▶ **STATED EXERCISE**
Convert every line of the listing below into a numbered list, omitting any blank lines and leaving the pictures out.

====== ROWS ======

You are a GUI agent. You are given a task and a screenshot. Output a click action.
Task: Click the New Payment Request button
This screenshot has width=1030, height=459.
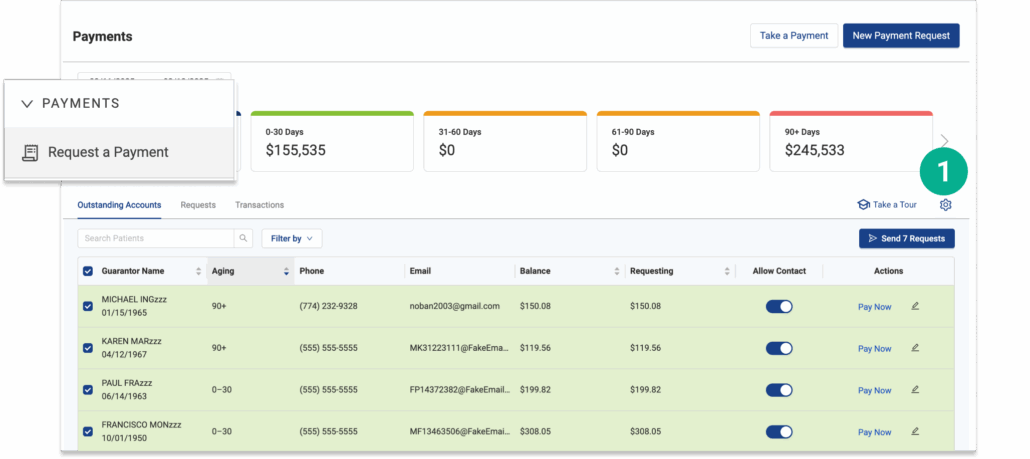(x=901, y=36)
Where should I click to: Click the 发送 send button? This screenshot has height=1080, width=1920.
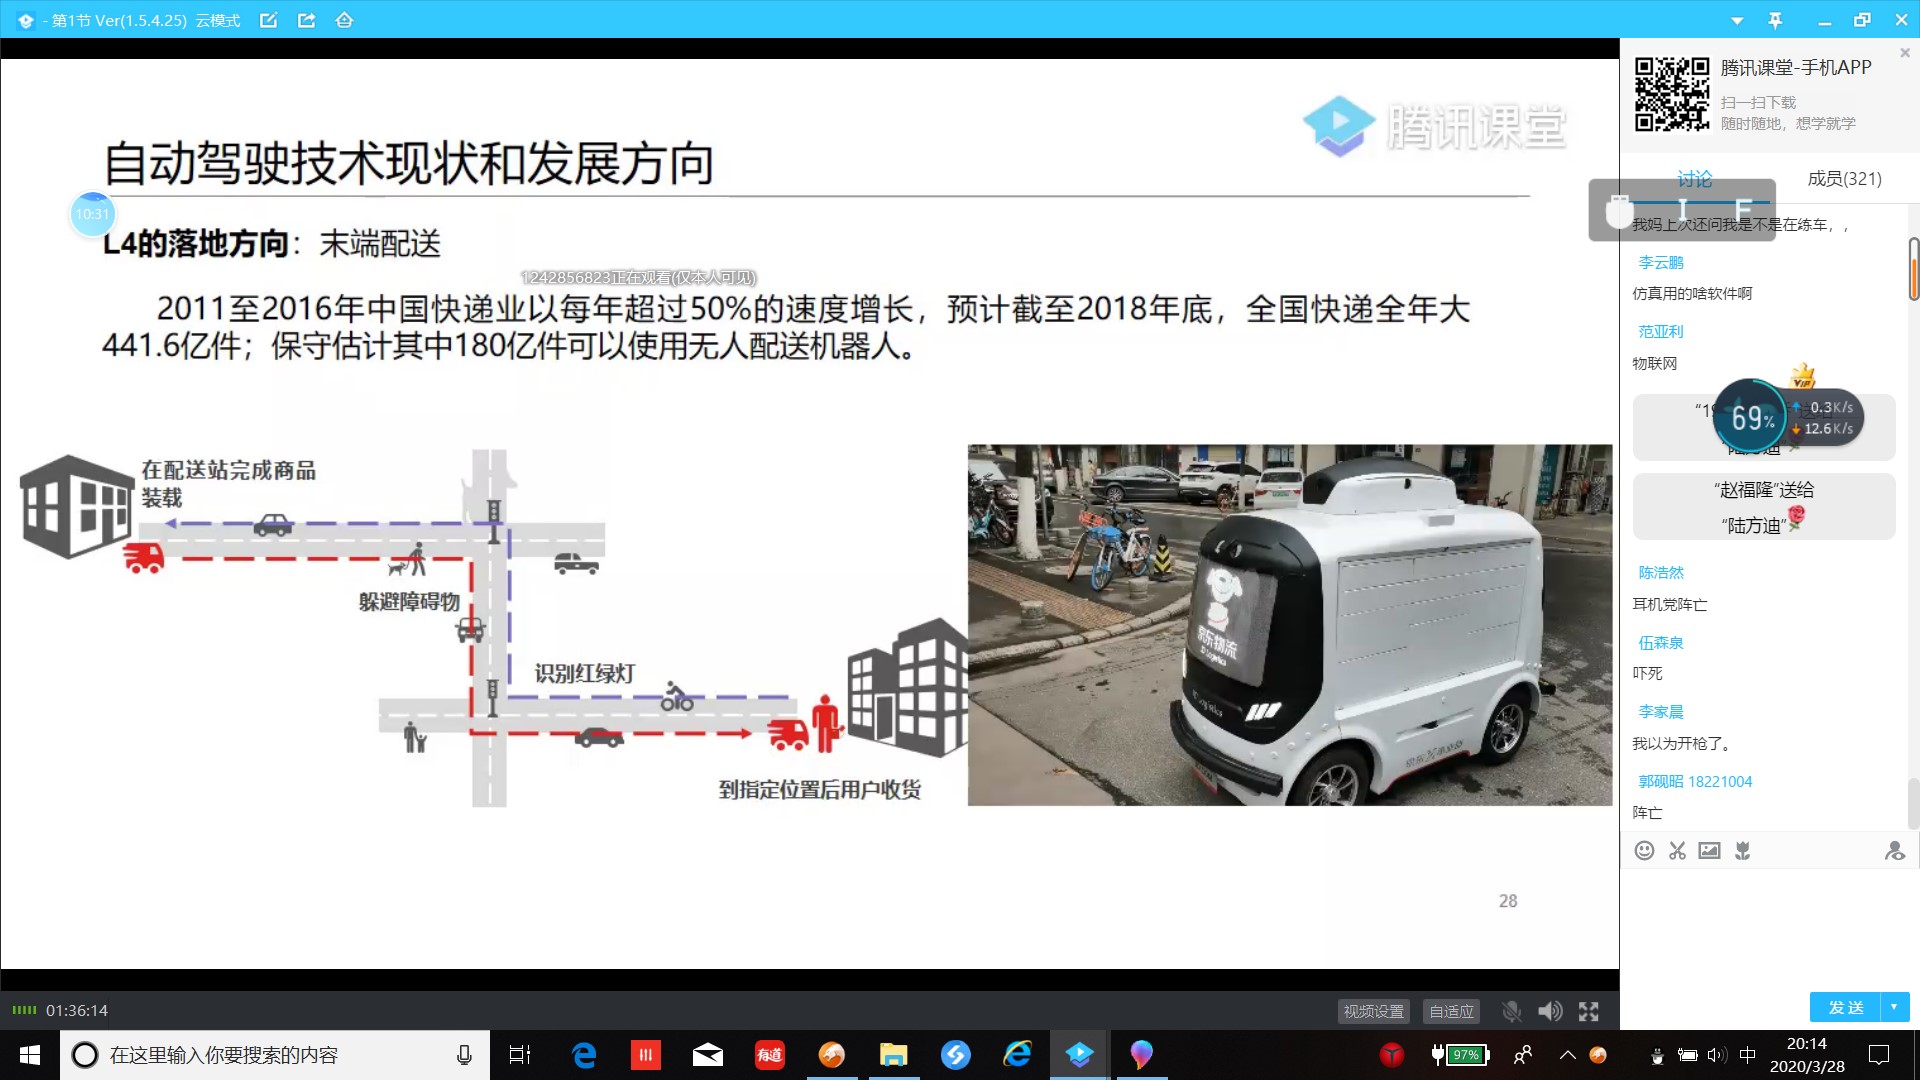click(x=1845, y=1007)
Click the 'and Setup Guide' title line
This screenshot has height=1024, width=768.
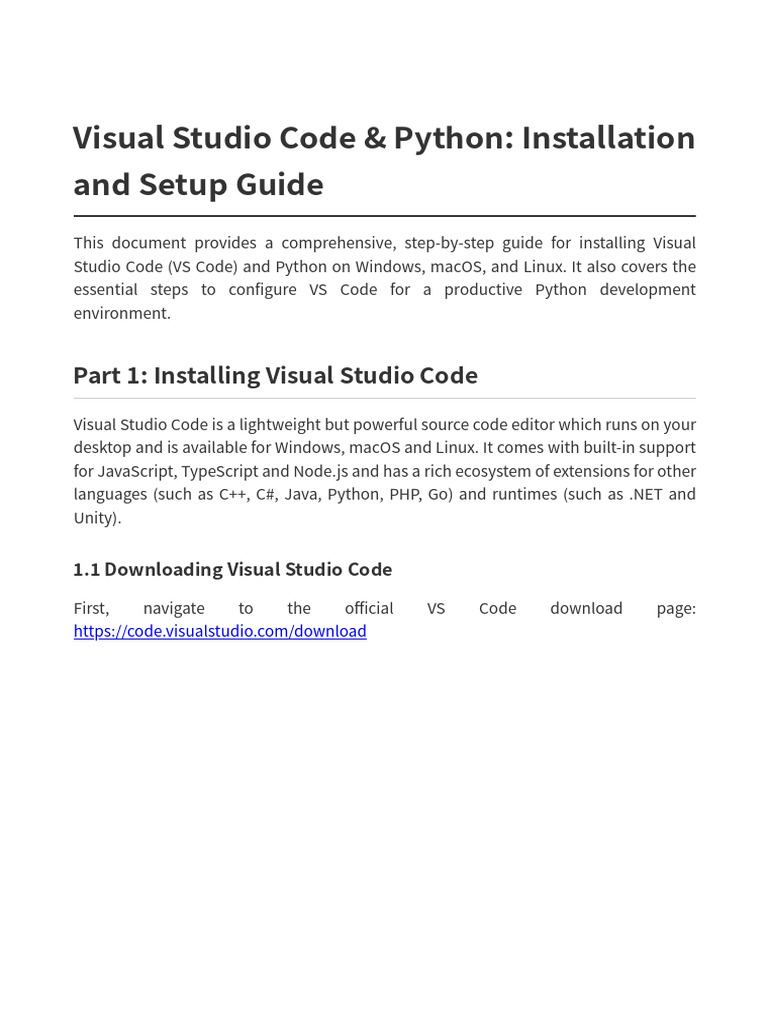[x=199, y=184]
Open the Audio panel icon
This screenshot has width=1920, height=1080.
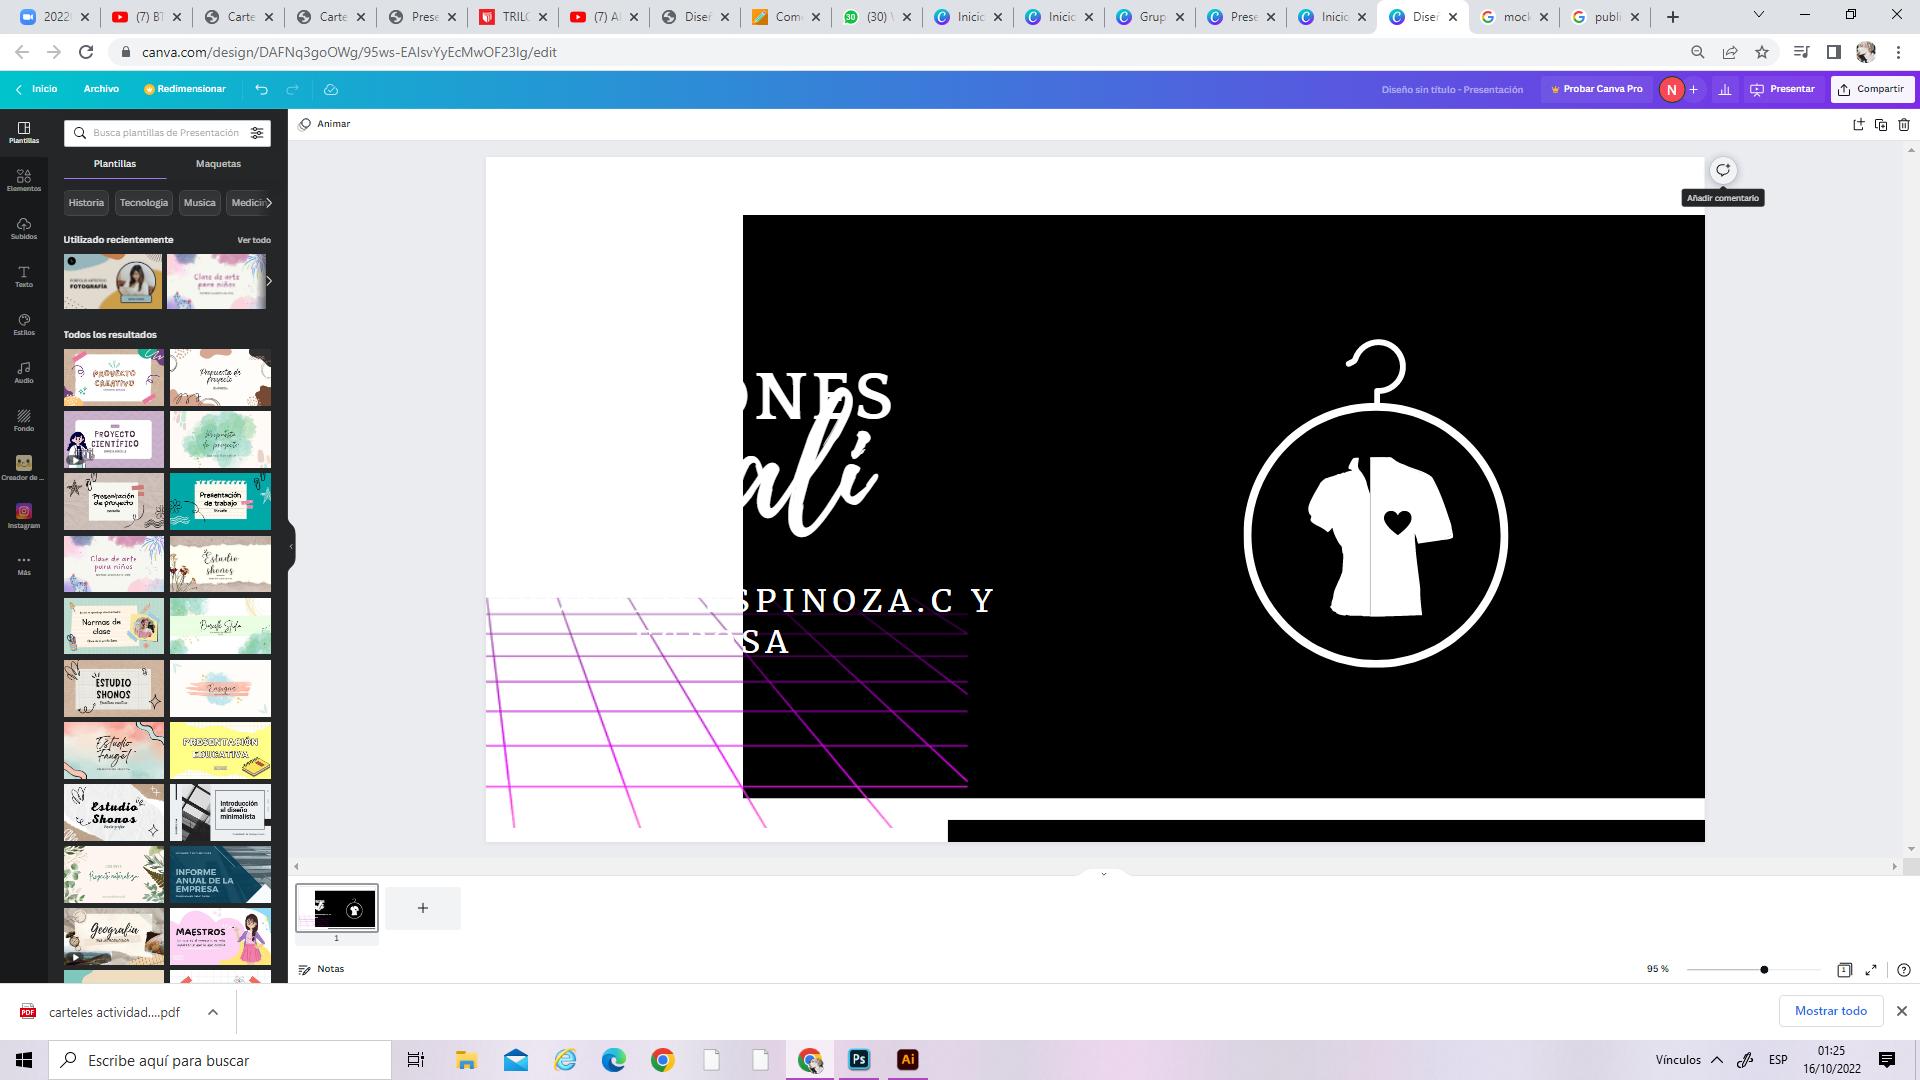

======

▶ **THE SOLUTION**
1. You are a GUI agent. You are given a task and a screenshot. Output a click action.
2. Task: Click the New Payment Request button
3. This screenshot has width=1030, height=459.
4. (x=901, y=36)
5. Where should I click to: Click the 发送 send button? This screenshot has height=1080, width=1920.
6. click(x=1845, y=1007)
7. Click the 'and Setup Guide' title line
8. This screenshot has height=1024, width=768.
9. [x=199, y=184]
10. Open the Audio panel icon
11. This screenshot has width=1920, height=1080.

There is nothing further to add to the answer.